Wisconsin: Recall exit poll: What happened? | The Washington Post

Governor Barrett, meet President Kerry. Exit poll numbers released to subscribers just before polls closed in the Wisconsin recall election Tuesday dangled the possibility that Milwaukee Mayor Tommy Barrett (D) could win. The numbers seemed to pop off the screen — 50 percent apiece for Barrett and Republican Gov. Scott Walker, the subject of the recall effort. Walker had a clear lead in independent pre-election polls, so the tie score sent analysts scrambling and buoyed Democratic hopes when the numbers were widely reported elsewhere minutes later at the official poll close time. Just a half hour later, the exit poll shifted to 52 to 48 percent, tilting in Walker’s favor. (The final margin appears to be seven percentage points.) A potential Gov. Barrett era had ended before it started, and a fresh round of bash-the-exit-poll commenced. For the exit poll, it was reminiscent of 2004, when leaked midday results showing Democratic contender John F. Kerry with leads in key states led his own pollster ask the candidate “Can I be the first to call you Mr.

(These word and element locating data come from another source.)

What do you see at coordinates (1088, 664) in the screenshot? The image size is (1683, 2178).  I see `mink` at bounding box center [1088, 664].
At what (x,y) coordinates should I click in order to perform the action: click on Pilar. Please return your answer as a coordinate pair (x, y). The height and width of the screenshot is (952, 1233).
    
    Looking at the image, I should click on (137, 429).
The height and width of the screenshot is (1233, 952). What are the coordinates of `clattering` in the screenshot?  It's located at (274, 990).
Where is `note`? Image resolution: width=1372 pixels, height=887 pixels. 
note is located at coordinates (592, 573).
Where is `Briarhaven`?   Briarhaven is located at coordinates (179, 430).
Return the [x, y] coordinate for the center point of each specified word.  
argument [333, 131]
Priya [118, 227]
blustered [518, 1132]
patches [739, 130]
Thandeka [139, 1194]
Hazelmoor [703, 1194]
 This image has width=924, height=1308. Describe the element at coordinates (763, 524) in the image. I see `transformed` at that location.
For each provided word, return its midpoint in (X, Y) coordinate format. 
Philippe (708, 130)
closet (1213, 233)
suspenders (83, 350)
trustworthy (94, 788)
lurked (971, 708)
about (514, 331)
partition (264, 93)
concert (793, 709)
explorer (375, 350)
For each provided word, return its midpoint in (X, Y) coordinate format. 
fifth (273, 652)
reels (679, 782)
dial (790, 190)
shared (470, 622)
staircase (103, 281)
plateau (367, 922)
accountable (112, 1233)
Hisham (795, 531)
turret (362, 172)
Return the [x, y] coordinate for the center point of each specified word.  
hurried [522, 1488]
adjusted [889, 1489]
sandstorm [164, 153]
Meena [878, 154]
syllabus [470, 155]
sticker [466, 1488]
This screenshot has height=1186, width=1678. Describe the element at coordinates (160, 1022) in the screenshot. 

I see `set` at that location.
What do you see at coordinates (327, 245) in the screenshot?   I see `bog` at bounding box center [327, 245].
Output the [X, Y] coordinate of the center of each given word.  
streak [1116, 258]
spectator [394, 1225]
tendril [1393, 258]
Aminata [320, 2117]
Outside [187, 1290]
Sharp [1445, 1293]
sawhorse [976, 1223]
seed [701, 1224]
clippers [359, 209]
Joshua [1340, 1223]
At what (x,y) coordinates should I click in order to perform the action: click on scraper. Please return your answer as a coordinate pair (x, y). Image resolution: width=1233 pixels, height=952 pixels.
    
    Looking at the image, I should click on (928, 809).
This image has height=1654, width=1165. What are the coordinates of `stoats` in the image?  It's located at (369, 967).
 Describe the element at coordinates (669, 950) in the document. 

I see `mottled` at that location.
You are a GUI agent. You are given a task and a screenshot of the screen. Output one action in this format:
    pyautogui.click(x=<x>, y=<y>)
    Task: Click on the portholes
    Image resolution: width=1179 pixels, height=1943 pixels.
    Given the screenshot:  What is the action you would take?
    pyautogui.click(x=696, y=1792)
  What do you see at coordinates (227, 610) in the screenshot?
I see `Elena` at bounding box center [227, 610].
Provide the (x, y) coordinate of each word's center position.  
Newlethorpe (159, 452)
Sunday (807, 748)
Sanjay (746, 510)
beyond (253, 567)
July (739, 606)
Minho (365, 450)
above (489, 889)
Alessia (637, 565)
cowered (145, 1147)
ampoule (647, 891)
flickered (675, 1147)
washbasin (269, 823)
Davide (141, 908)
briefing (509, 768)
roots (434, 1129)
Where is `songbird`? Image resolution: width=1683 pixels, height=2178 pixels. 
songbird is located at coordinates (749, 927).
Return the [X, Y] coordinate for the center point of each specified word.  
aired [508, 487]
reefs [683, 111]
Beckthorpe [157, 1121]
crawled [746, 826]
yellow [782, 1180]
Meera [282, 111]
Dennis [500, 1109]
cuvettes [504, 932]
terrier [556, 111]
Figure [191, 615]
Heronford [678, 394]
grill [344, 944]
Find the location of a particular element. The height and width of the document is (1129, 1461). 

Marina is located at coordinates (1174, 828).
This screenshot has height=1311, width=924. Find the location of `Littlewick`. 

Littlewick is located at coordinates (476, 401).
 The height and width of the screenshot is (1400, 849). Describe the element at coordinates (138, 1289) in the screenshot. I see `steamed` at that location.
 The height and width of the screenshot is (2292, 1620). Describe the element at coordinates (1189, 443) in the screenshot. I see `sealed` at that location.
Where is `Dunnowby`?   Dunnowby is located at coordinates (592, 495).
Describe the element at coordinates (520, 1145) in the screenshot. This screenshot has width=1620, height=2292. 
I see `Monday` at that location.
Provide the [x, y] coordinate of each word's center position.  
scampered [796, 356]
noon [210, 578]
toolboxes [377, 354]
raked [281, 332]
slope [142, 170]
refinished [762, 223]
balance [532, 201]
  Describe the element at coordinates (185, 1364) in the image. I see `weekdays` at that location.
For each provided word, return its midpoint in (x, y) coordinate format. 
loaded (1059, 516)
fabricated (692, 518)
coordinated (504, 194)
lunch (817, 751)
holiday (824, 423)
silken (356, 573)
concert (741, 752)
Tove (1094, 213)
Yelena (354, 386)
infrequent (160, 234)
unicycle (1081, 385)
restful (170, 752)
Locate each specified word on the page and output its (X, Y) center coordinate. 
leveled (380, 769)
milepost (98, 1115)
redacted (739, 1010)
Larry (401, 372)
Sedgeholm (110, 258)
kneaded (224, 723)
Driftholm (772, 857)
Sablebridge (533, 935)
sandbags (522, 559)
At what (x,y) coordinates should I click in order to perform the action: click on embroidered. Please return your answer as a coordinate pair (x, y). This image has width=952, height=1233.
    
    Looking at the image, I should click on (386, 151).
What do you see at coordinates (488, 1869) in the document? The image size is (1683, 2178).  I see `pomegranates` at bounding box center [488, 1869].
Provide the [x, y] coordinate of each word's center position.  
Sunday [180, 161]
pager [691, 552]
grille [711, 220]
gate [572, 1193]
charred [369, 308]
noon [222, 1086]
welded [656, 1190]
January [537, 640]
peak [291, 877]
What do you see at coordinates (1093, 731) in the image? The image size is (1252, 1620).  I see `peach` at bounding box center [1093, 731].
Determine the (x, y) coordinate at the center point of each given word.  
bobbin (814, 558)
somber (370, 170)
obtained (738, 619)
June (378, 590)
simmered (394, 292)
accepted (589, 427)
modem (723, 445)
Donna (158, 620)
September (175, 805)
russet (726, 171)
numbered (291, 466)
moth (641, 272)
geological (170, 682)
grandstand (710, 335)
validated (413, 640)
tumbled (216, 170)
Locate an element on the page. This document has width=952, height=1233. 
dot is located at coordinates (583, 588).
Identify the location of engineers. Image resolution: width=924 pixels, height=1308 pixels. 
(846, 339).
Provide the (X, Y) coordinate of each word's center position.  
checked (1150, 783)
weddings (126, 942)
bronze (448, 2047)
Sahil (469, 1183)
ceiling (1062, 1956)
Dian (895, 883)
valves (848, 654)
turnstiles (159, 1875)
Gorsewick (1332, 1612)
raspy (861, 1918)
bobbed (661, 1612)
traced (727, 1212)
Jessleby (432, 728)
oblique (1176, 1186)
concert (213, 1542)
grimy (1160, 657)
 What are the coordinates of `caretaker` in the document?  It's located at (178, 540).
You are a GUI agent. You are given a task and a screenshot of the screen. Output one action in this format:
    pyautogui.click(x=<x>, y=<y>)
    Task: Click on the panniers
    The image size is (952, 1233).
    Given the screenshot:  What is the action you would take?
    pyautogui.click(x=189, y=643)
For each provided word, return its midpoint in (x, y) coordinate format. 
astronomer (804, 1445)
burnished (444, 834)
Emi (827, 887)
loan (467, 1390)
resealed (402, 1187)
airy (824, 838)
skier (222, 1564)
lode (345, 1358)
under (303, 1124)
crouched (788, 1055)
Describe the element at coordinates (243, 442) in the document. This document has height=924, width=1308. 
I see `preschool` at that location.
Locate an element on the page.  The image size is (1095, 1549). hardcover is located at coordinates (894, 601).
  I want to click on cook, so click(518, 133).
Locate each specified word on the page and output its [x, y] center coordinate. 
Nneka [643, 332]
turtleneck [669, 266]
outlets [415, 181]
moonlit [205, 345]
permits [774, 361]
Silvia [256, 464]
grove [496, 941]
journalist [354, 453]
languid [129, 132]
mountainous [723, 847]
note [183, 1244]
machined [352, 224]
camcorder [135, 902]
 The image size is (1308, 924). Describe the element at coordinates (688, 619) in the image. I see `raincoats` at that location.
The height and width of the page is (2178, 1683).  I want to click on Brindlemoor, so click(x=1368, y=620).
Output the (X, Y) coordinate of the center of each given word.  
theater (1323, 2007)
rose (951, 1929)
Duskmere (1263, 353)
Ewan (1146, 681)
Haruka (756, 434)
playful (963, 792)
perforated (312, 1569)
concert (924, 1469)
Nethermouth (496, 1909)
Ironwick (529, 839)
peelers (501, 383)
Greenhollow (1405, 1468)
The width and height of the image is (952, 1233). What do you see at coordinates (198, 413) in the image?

President?” These aren’t lone examples: Recall then-senator Barack Obama winning the New Hampshire primary? On Tuesday, as in the other instances, the fault is less about the exit polls themselves, than it is about a widespread, albeit understandable misrepresentation of the numbers. The exit poll is, after all, a poll, complete with a margin of sampling error and other foibles.